Ceph Async network communication source code analysis (1)

tags: Ceph  Async  Msgr  Telecommunication

In Ceph's network communication module, Simple has been used in the early days. Because of its simple implementation, it was first adopted by ceph and used in the production environment. Its biggest flaw is: Create two threads for each Connection, one for receiving messages and one for sending messages. In a large-scale cluster environment, as the number of connections increases, a large number of threads for communication will be generated, which greatly affects performance.

Ceph uses the Async network communication model as the default communication method in the L version. Async implements IO multiplexing, and uses a shared thread pool to implement asynchronous sending and receiving tasks.
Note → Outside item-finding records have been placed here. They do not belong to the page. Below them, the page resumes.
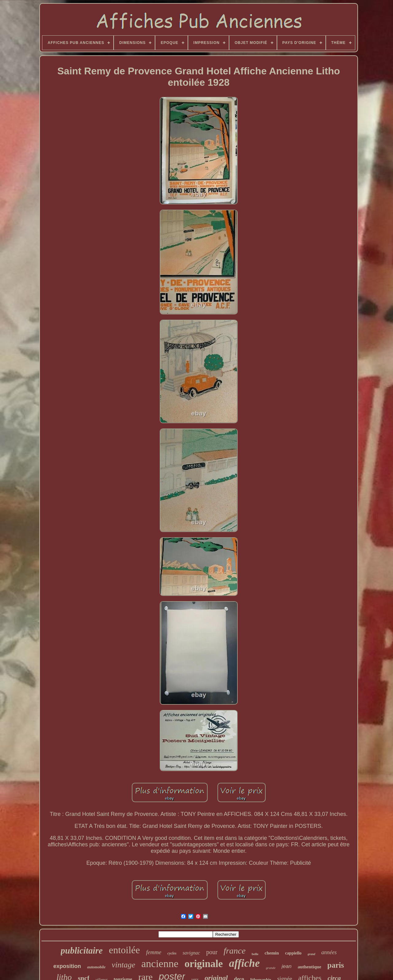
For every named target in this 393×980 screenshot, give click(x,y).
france (235, 950)
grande (271, 968)
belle (255, 954)
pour (212, 952)
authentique (309, 967)
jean (287, 966)
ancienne (160, 964)
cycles (172, 953)
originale (203, 964)
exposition (67, 966)
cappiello (293, 953)
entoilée (124, 950)
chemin (272, 953)
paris (336, 965)
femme (154, 952)
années (329, 952)
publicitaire (82, 950)
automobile (96, 967)
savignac (192, 953)
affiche (244, 963)
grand (311, 954)
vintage (124, 965)
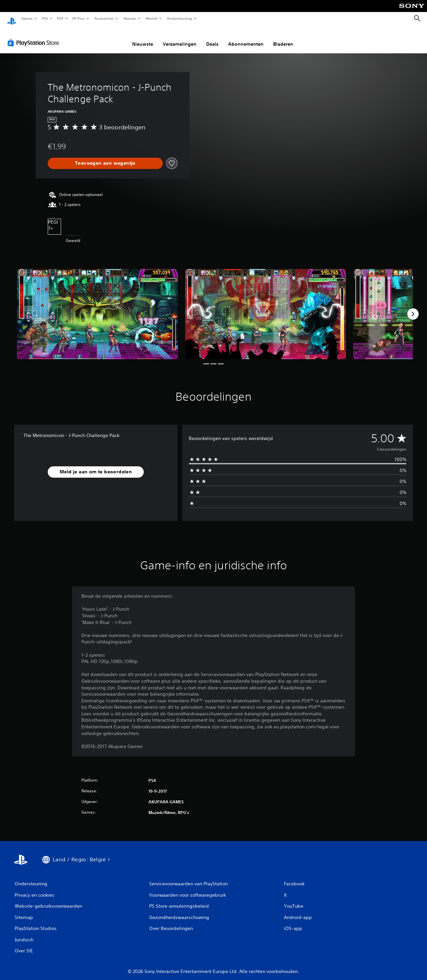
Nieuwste (142, 38)
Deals (212, 38)
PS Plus (79, 18)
This article mainly introduces the implementation model of Async's Epol + thread pool, mainly introduces the basic framework and key implementations. The idea of ​​this article is to first give an overview of related classes, and focus on their data structure and related operations when introducing classes. Secondly, introduce the core process of network communication: monitoring and accepting connections of the server end sock, how the client actively initiates the connection. The main flow of message sending and receiving.

Basic class introduction

NetHandler

Class NetHandler encapsulates the basic functions of Socket.

class NetHandler {
    int generic_connect(const entity_addr_t& addr, 
                        const entity_addr_t& bind_addr,
                        bool nonblock);

    CephContext *cct;
   public:
     explicit NetHandler(CephContext *c): cct(c) {}
    //Create socket
    int create_socket(int domain, bool reuse_addr=false);
    //Set the socket as non-blocking
    int set_nonblock(int sd);
    //When using exec to start the child process: set the socket to close
    void set_close_on_exec(int sd);
    //Set the socket options: nodelay, buffer size
    int set_socket_options(int sd, bool nodelay, int size);
    //connect
    int connect(const entity_addr_t &addr, const entity_addr_t& bind_addr);
    //Reconnection
    int reconnect(const entity_addr_t &addr, int sd);
    //Non-blocking connect
    int nonblock_connect(const entity_addr_t &addr, const entity_addr_t& bind_addr);
    //Set priority
    void set_priority(int sd, int priority);
}

Worker class

The Worker class is an abstract interface for worker threads. At the same time, listen and connect interfaces are added for network processing on the server and client. An EventCenter class is created internally, which stores related processing events.

class Worker {
  std::atomic_uint references;
  EventCenter center;   //Event processing center, processing all events of the center

  // server side
  virtual int listen(entity_addr_t &addr,
                     const SocketOptions &opts, ServerSocket *) = 0;
  // client actively connects
  virtual int connect(const entity_addr_t &addr,
                      const SocketOptions &opts, ConnectedSocket *socket) = 0;
}

PosixWorker

The PosixWorker class implements the Worker interface.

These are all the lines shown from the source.